--- Information provided ---
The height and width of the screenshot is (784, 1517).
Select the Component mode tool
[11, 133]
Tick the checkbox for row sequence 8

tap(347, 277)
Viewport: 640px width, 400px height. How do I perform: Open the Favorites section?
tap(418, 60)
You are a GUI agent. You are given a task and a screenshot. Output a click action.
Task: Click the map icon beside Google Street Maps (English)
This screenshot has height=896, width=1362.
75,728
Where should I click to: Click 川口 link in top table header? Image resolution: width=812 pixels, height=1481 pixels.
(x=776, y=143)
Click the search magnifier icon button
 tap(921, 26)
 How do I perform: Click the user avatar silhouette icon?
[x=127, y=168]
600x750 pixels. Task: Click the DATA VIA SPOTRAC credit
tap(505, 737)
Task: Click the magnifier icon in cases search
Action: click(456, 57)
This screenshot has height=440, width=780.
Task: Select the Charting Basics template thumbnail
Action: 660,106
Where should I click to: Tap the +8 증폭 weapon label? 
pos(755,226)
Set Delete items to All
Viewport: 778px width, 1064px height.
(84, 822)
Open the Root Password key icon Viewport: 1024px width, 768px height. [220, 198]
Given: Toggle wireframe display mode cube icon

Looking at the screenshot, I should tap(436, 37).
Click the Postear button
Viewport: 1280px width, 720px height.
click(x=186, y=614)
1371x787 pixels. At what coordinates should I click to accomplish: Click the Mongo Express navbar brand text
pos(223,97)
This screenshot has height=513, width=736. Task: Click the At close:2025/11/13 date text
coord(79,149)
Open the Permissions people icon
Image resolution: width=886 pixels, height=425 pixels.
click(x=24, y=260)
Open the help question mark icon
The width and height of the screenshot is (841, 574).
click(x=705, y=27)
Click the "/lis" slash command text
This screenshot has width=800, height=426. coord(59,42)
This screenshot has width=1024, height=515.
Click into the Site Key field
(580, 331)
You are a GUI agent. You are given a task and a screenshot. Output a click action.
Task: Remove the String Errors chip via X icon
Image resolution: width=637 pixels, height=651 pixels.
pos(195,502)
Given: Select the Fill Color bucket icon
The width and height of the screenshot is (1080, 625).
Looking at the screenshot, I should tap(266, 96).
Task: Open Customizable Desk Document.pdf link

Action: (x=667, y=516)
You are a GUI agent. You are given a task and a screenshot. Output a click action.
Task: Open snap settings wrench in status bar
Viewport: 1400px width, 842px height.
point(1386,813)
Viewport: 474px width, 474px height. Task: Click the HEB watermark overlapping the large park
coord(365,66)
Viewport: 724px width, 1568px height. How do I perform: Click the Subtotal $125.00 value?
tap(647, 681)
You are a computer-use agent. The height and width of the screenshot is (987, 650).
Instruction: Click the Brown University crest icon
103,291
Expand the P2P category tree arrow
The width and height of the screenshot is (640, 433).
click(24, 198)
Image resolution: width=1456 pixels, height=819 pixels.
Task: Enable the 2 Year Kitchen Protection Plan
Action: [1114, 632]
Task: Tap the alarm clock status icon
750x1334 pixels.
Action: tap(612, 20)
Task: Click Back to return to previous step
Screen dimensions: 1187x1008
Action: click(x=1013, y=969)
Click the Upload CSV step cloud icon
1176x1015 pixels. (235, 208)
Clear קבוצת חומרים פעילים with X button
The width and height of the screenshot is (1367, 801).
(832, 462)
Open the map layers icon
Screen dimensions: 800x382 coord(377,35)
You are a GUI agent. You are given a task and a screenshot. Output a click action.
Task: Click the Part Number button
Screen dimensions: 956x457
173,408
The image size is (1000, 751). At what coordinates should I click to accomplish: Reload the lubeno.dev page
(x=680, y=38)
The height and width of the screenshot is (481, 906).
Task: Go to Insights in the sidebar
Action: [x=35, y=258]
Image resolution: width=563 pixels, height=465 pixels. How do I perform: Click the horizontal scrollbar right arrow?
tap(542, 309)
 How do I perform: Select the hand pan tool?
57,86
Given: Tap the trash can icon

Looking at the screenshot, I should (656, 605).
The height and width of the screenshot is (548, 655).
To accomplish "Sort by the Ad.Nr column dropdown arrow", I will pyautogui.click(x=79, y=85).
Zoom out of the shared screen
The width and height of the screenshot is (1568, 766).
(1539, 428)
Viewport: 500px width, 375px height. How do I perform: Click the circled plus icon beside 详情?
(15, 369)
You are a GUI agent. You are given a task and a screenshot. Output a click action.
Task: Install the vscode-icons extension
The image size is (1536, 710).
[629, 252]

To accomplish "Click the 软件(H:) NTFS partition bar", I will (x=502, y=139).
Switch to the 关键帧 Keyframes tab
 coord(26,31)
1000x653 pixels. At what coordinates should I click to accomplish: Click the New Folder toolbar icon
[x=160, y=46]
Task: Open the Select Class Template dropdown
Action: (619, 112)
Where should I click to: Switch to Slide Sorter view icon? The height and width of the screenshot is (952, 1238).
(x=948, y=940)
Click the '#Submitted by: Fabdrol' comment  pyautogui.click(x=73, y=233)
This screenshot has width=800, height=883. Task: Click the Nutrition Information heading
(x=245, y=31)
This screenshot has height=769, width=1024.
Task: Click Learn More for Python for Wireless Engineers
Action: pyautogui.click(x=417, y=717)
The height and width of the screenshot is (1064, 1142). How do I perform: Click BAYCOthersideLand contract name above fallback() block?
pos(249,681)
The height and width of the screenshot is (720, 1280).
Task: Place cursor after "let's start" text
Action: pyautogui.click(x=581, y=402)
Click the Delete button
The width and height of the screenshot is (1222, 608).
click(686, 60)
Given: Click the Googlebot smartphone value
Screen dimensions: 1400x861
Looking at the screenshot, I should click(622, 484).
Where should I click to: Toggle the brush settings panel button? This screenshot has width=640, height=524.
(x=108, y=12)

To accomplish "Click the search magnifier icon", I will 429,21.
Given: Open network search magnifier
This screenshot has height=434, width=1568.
---
Work order:
Without omitting any record, transcribe the data exactly.

Response to the task:
The height and width of the screenshot is (784, 1517).
Select the Component mode tool
[11, 133]
Tick the checkbox for row sequence 8

tap(347, 277)
Viewport: 640px width, 400px height. How do I perform: Open the Favorites section?
tap(418, 60)
You are a GUI agent. You are given a task and a screenshot. Output a click action.
Task: Click the map icon beside Google Street Maps (English)
This screenshot has height=896, width=1362.
75,728
Where should I click to: Click 川口 link in top table header? Image resolution: width=812 pixels, height=1481 pixels.
(x=776, y=143)
Click the search magnifier icon button
 tap(921, 26)
 How do I perform: Click the user avatar silhouette icon?
[x=127, y=168]
600x750 pixels. Task: Click the DATA VIA SPOTRAC credit
tap(505, 737)
Task: Click the magnifier icon in cases search
Action: click(456, 57)
This screenshot has height=440, width=780.
Task: Select the Charting Basics template thumbnail
Action: 660,106
Where should I click to: Tap the +8 증폭 weapon label? 
pos(755,226)
Set Delete items to All
Viewport: 778px width, 1064px height.
(84, 822)
Open the Root Password key icon Viewport: 1024px width, 768px height. [220, 198]
Given: Toggle wireframe display mode cube icon

Looking at the screenshot, I should tap(436, 37).
Click the Postear button
Viewport: 1280px width, 720px height.
click(x=186, y=614)
1371x787 pixels. At what coordinates should I click to accomplish: Click the Mongo Express navbar brand text
pos(223,97)
This screenshot has height=513, width=736. Task: Click the At close:2025/11/13 date text
coord(79,149)
Open the Permissions people icon
Image resolution: width=886 pixels, height=425 pixels.
click(x=24, y=260)
Open the help question mark icon
The width and height of the screenshot is (841, 574).
click(x=705, y=27)
Click the "/lis" slash command text
This screenshot has width=800, height=426. coord(59,42)
This screenshot has width=1024, height=515.
Click into the Site Key field
(580, 331)
You are a GUI agent. You are given a task and a screenshot. Output a click action.
Task: Remove the String Errors chip via X icon
Image resolution: width=637 pixels, height=651 pixels.
pos(195,502)
Given: Select the Fill Color bucket icon
The width and height of the screenshot is (1080, 625).
Looking at the screenshot, I should tap(266, 96).
Task: Open Customizable Desk Document.pdf link

Action: (x=667, y=516)
You are a GUI agent. You are given a task and a screenshot. Output a click action.
Task: Open snap settings wrench in status bar
Viewport: 1400px width, 842px height.
point(1386,813)
Viewport: 474px width, 474px height. Task: Click the HEB watermark overlapping the large park
coord(365,66)
Viewport: 724px width, 1568px height. How do I perform: Click the Subtotal $125.00 value?
tap(647, 681)
You are a computer-use agent. The height and width of the screenshot is (987, 650).
Instruction: Click the Brown University crest icon
103,291
Expand the P2P category tree arrow
The width and height of the screenshot is (640, 433).
click(24, 198)
Image resolution: width=1456 pixels, height=819 pixels.
Task: Enable the 2 Year Kitchen Protection Plan
Action: [1114, 632]
Task: Tap the alarm clock status icon
750x1334 pixels.
Action: tap(612, 20)
Task: Click Back to return to previous step
Screen dimensions: 1187x1008
Action: click(x=1013, y=969)
Click the Upload CSV step cloud icon
1176x1015 pixels. (235, 208)
Clear קבוצת חומרים פעילים with X button
The width and height of the screenshot is (1367, 801).
(832, 462)
Open the map layers icon
Screen dimensions: 800x382 coord(377,35)
You are a GUI agent. You are given a task and a screenshot. Output a click action.
Task: Click the Part Number button
Screen dimensions: 956x457
173,408
The image size is (1000, 751). At what coordinates should I click to accomplish: Reload the lubeno.dev page
(x=680, y=38)
The height and width of the screenshot is (481, 906).
Task: Go to Insights in the sidebar
Action: [x=35, y=258]
Image resolution: width=563 pixels, height=465 pixels. How do I perform: Click the horizontal scrollbar right arrow?
tap(542, 309)
 How do I perform: Select the hand pan tool?
57,86
Given: Tap the trash can icon

Looking at the screenshot, I should (656, 605).
The height and width of the screenshot is (548, 655).
To accomplish "Sort by the Ad.Nr column dropdown arrow", I will pyautogui.click(x=79, y=85).
Zoom out of the shared screen
The width and height of the screenshot is (1568, 766).
(1539, 428)
Viewport: 500px width, 375px height. How do I perform: Click the circled plus icon beside 详情?
(15, 369)
You are a GUI agent. You are given a task and a screenshot. Output a click action.
Task: Install the vscode-icons extension
The image size is (1536, 710).
[629, 252]

To accomplish "Click the 软件(H:) NTFS partition bar", I will (x=502, y=139).
Switch to the 关键帧 Keyframes tab
 coord(26,31)
1000x653 pixels. At what coordinates should I click to accomplish: Click the New Folder toolbar icon
[x=160, y=46]
Task: Open the Select Class Template dropdown
Action: (619, 112)
Where should I click to: Switch to Slide Sorter view icon? The height and width of the screenshot is (952, 1238).
(x=948, y=940)
Click the '#Submitted by: Fabdrol' comment  pyautogui.click(x=73, y=233)
This screenshot has width=800, height=883. Task: Click the Nutrition Information heading
(x=245, y=31)
This screenshot has height=769, width=1024.
Task: Click Learn More for Python for Wireless Engineers
Action: pyautogui.click(x=417, y=717)
The height and width of the screenshot is (1064, 1142). How do I perform: Click BAYCOthersideLand contract name above fallback() block?
pos(249,681)
The height and width of the screenshot is (720, 1280).
Task: Place cursor after "let's start" text
Action: pyautogui.click(x=581, y=402)
Click the Delete button
The width and height of the screenshot is (1222, 608).
click(686, 60)
Given: Click the Googlebot smartphone value
Screen dimensions: 1400x861
Looking at the screenshot, I should click(622, 484).
Where should I click to: Toggle the brush settings panel button? This screenshot has width=640, height=524.
(x=108, y=12)

To accomplish "Click the search magnifier icon", I will 429,21.
Given: Open network search magnifier
This screenshot has height=434, width=1568.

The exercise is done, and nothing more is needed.